The second option, and in accountancy
terms probably the more satisfactory (although it amounts to the
same policy), is to cancel the debt bonds, yet permit banks to
retain them for purposes of accountancy. The debts would be cancelled
so far as the developing nations were concerned, but still valid
for the purposes of a bank's accounts. The bonds would then he
held as permanent, non-negotiable assets, at face value.
Third World debt could be eliminated with
the click of a mouse!
p434
As long as currencies can be devalued by speculators, Third World
countries will be exporting goods for a fraction of their value
and over-paying for imports, keeping them impoverished. The U.S.
dollar itself could soon be at risk. If global bondholders start
dumping their bond holdings in large quantities, short sellers
could fan the flames, collapsing the value of the dollar just
as speculators collapsed the German mark in 1923.

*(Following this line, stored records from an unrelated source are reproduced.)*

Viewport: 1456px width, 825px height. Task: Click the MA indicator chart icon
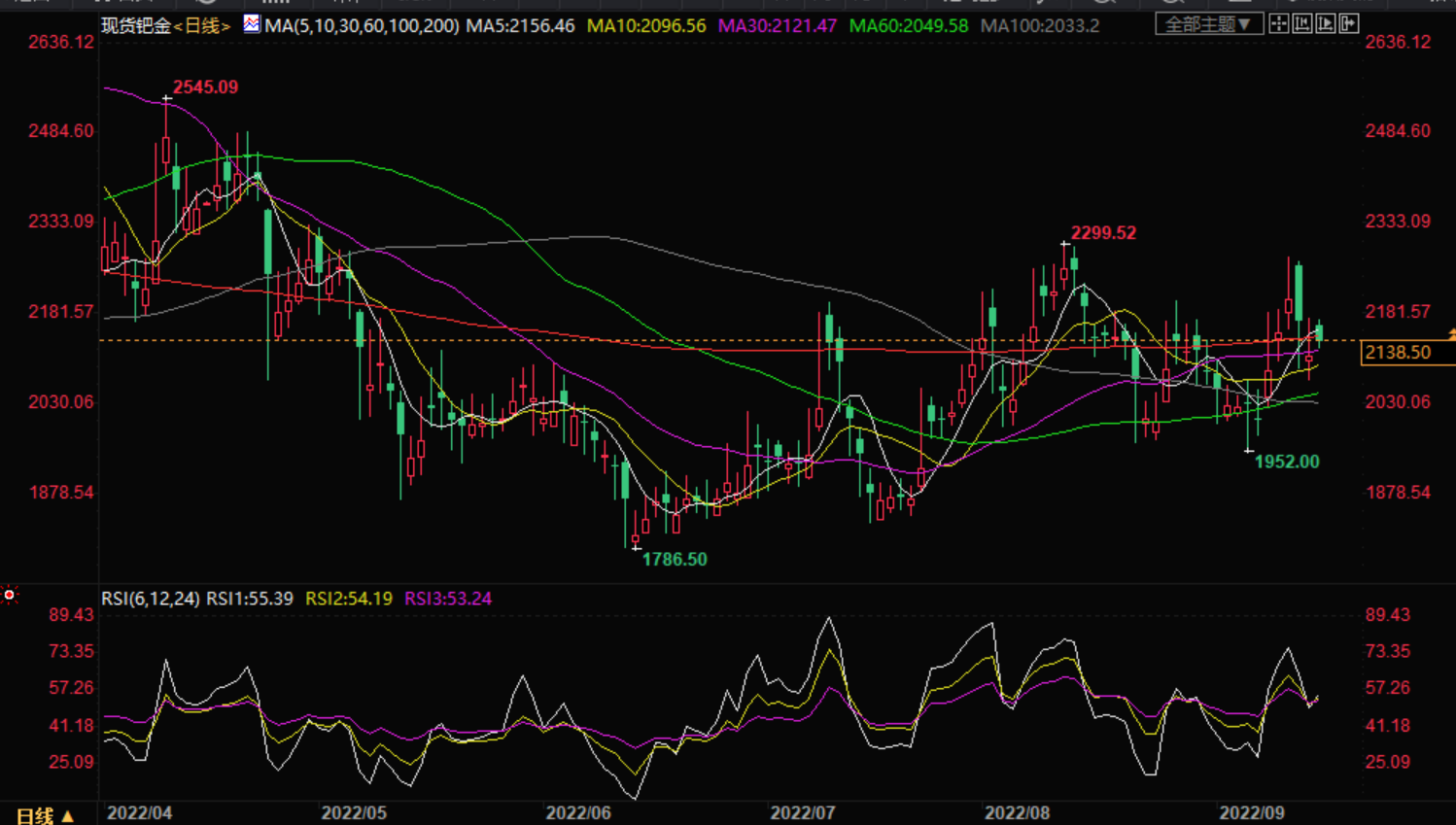[x=252, y=24]
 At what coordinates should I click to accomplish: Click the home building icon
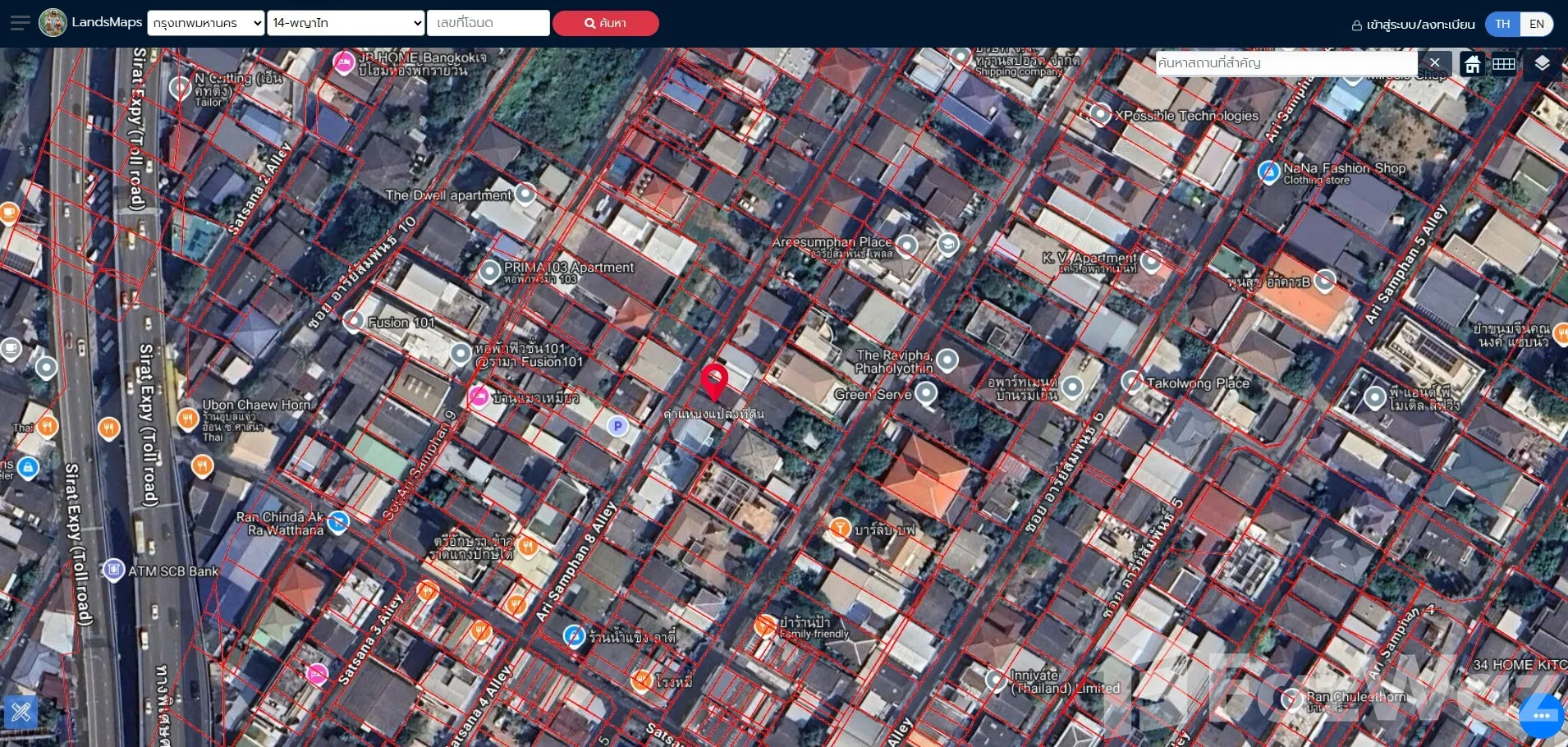click(x=1472, y=64)
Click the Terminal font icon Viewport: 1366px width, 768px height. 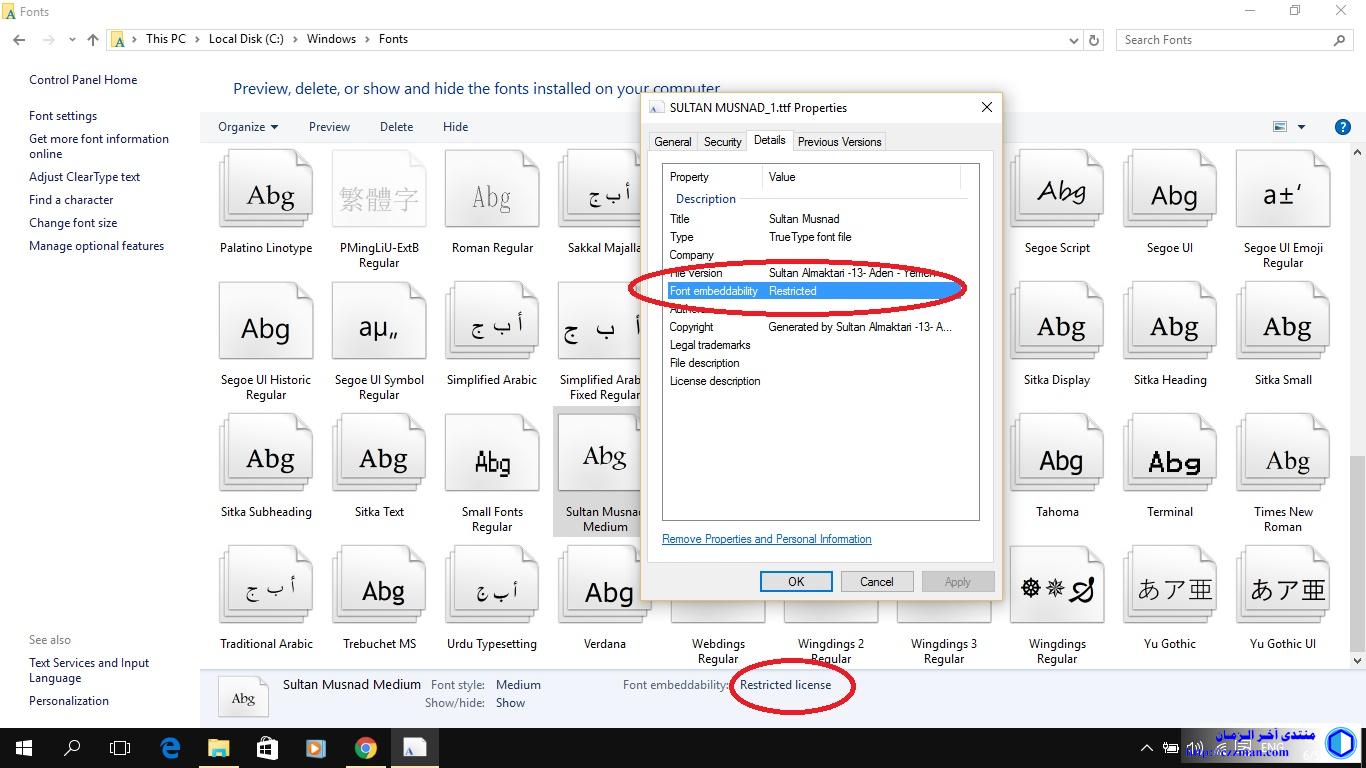click(x=1170, y=461)
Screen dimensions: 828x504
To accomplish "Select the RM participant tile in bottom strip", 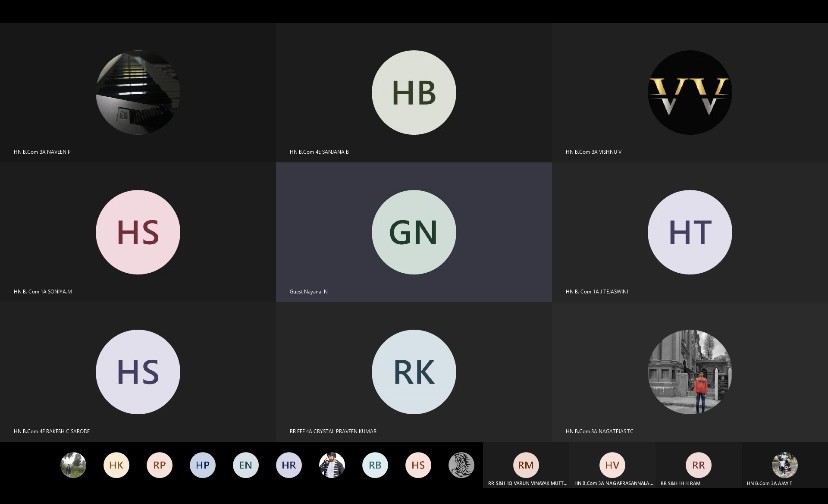I will pos(526,466).
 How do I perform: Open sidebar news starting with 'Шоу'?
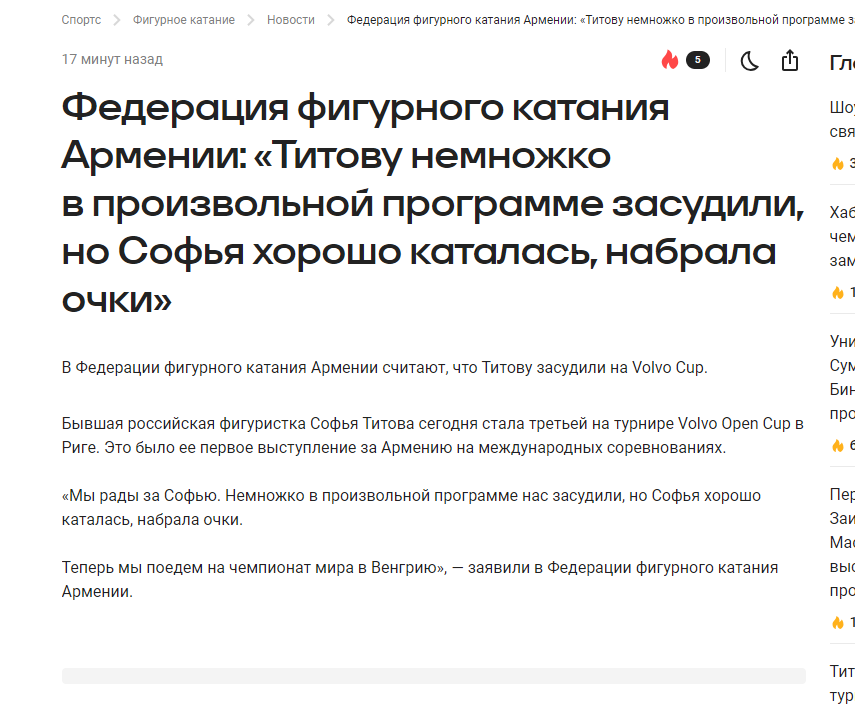[842, 119]
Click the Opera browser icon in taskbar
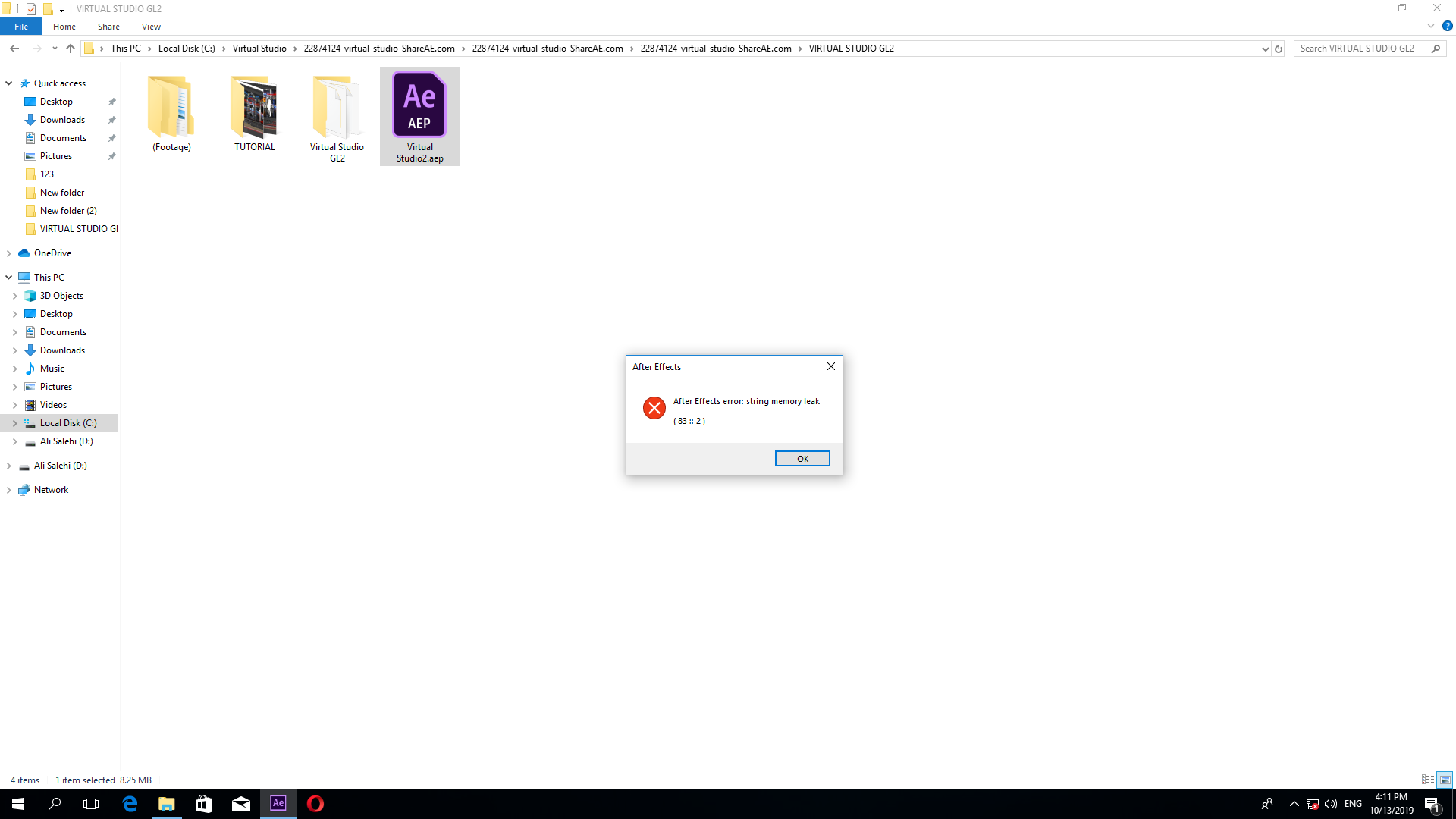The width and height of the screenshot is (1456, 819). pyautogui.click(x=315, y=803)
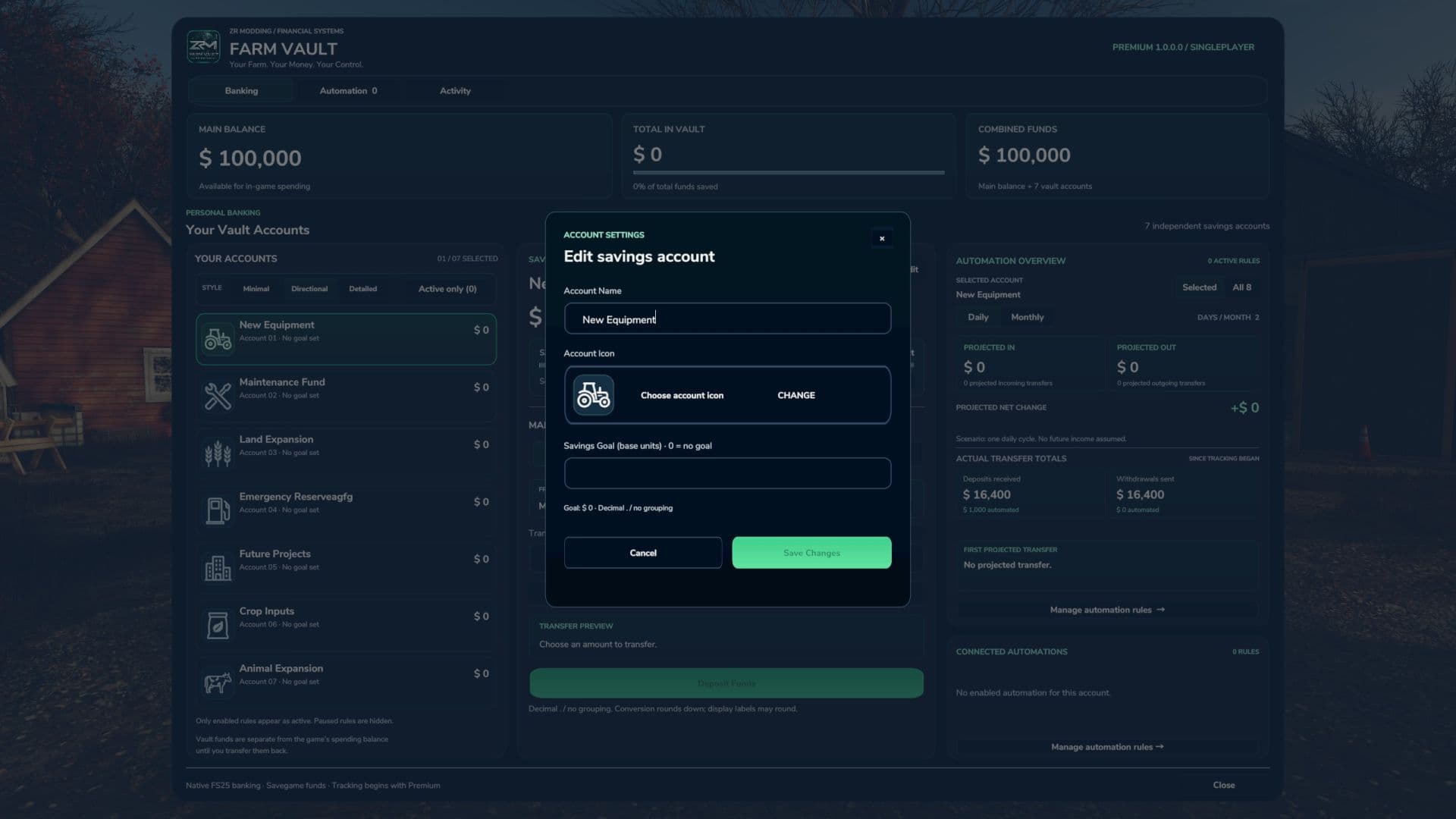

To counteract commercial risks from sudden
changes in the value of foreign currencies, corporations today
feel compelled to invest heavily in derivatives, "hedging"
their bets so they can win either way. But derivatives themselves
are quite risky and expensive, and they can serve to compound
the risk. Some other solution is needed that can return predictability,
certainty and fairness to international contracts. The Bretton
Woods gold standard worked to prevent devaluations and huge trade
deficits like the United States now has with China, but gold ultimately
failed as a currency peg. The U.S. government (the global banker)
had insufficient gold reserves for clearing international trade
balances, and it eventually ran out of gold. Gold alone has also
proved to be an unstable measure of value, since its own value
fluctuates widely. Some new system is needed that retains the
virtues of the gold standard while overcoming its limitations.